18 I realize that I don’t have what it takes. I can will it, but I can’t do it.19 I decide to do good, but I don’t really do it; I decide not to do bad, but then I do it anyway.
22 I truly delight in God’s commands,23 but it’s pretty obvious that not all of me joins in that delight. Parts of me covertly rebel, and just when I least expect it, they take charge.
Romans 7:18-19, 22-23
I read this portion of scripture the other day after reading another friend's blog. Someone had posted a comment that contained this scripture. Since then, it has been running through my mind. Obviously, I relate a lot of scripture to our current situation. I've found it difficult to read my Bible lately because I just don't know where to look for what I need. What do I need? No idea....so I just sit and wait. Not a very proactive approach, huh?
When I read this portion of scripture, though, I immediately thought of some of the things I've been dealing with personally....like my worry, fear, and reaction to others who mean well. I'm human, and it is human to worry, to be afraid, and to become angry as a result of simple questions. I don't claim these actions to be holy or justified, but I write about them because it helps me process it all. I hope you all don't mind my transparency. I'm not perfect, and just because I now have a "story" to share with others, it doesn't mean I'm going to feel like opening that wound at any given moment. So, when I'm faced with questions from strangers and I, inwardly, become frustrated and angry rather than responding positively by jumping at the chance to share our story....it's really just my sense of protecting myself from even more pain. I'm told all the time how "strong" I am. I don't feel that I'm strong at all, and any strength that I seemingly portray certainly doesn't come from me. There are times when I will willingly share Ayden's story and open myself up, but at other times, I just want to be left alone. I would hope that that is understandable.
This is all still very new. We haven't even reached the one year mark, yet. And the anticipation of that, in itself, is daunting. A year without Ayden....it just shouldn't be. So, yes, there are days when my sinful nature comes out and I worry....fear....and become angry that this is my life. As a Christian, I realize I should approach life without worry, without fear, and I should turn this around and see the purpose behind it. Believe me, 75% of the time, I'm able to face all of this with Faith and Hope and I can see that there is a purpose; although I may not KNOW it, I can see it. I find so much comfort in knowing that Ayden is okay. He is safe in the arms of God, and we will be with him again someday, SOON, never to be separated again. What an amazing promise! I'm so thankful that I have that hope to cling to because without it, I can guarantee you I would be an absolute mess.
BUT....while knowing all of this.....I still want Ayden in MY arms. And God is so amazing for dealing with me, and all of us, in our moments like this. When we focus so much on ourselves and our pain, yet we don't take the time to realize that He is there to comfort us and help us attempt to make sense of it all. Even then, when we do acknowledge Him and His plan, we still say, BUT.....

Records provided:
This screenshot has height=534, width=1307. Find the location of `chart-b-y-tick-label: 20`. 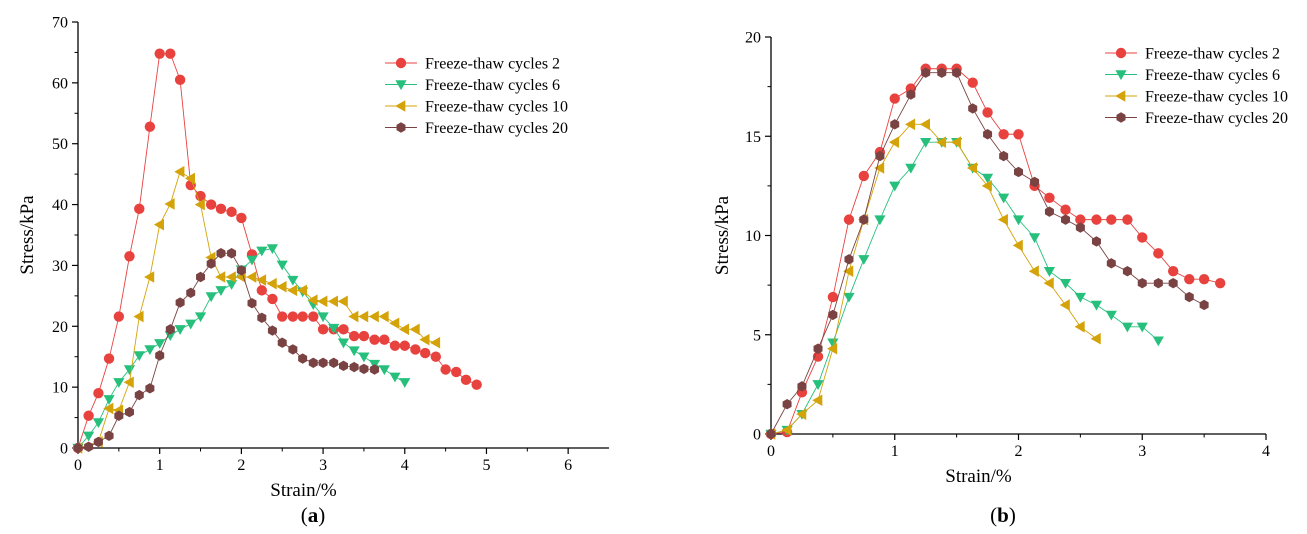

chart-b-y-tick-label: 20 is located at coordinates (753, 38).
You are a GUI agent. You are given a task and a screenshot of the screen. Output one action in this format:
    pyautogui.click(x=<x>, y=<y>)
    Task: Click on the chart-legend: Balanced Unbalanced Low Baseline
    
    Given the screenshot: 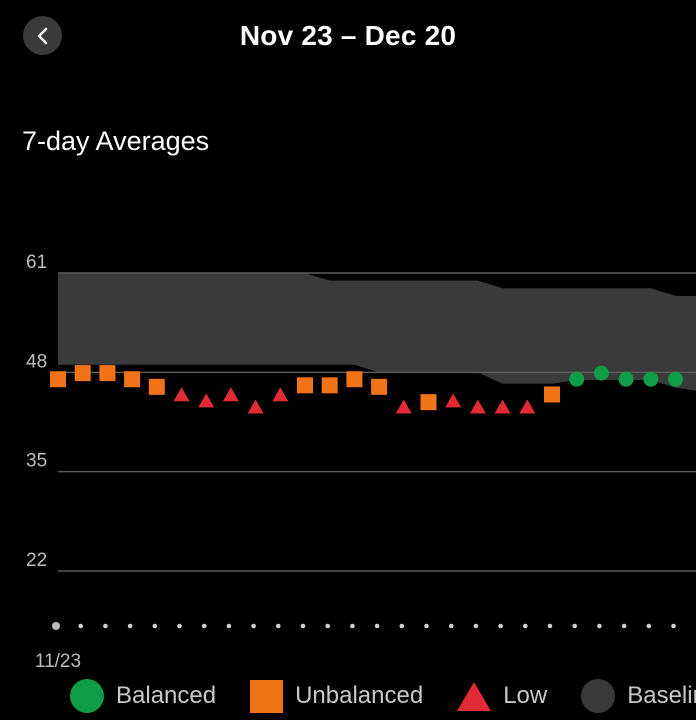 What is the action you would take?
    pyautogui.click(x=383, y=696)
    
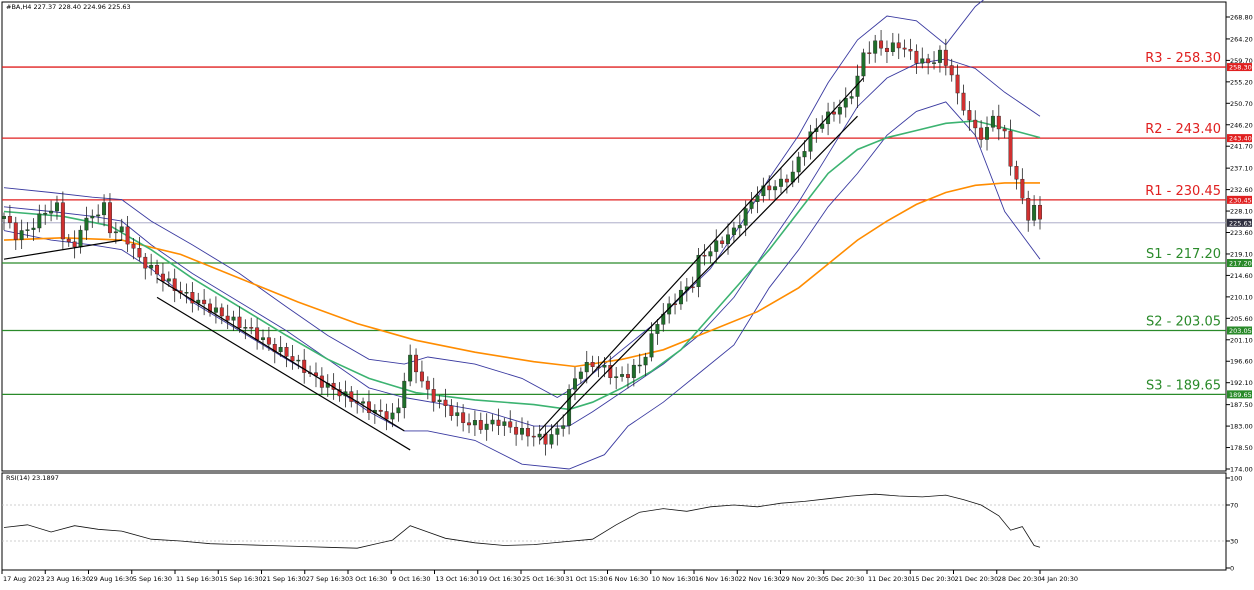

Task requirements:
1. Set down the part of the post on Romans 7 that opens with the words containing "22 I truly delight" and closes with "they take charge.", word for word.
2. Recast the listing from its start through the line that contains "chart-b-y-tick-label: 20 is" as a numbered list, skipping blank lines and leaving out the pictures.

Answers to the exercise:
1.
22 I truly delight in God’s commands,23 but it’s pretty obvious that not all of me joins in that delight. Parts of me covertly rebel, and just when I least expect it, they take charge.

2.
1. This screenshot has height=534, width=1307. Find the location of `chart-b-y-tick-label: 20`. 
2. chart-b-y-tick-label: 20 is located at coordinates (753, 38).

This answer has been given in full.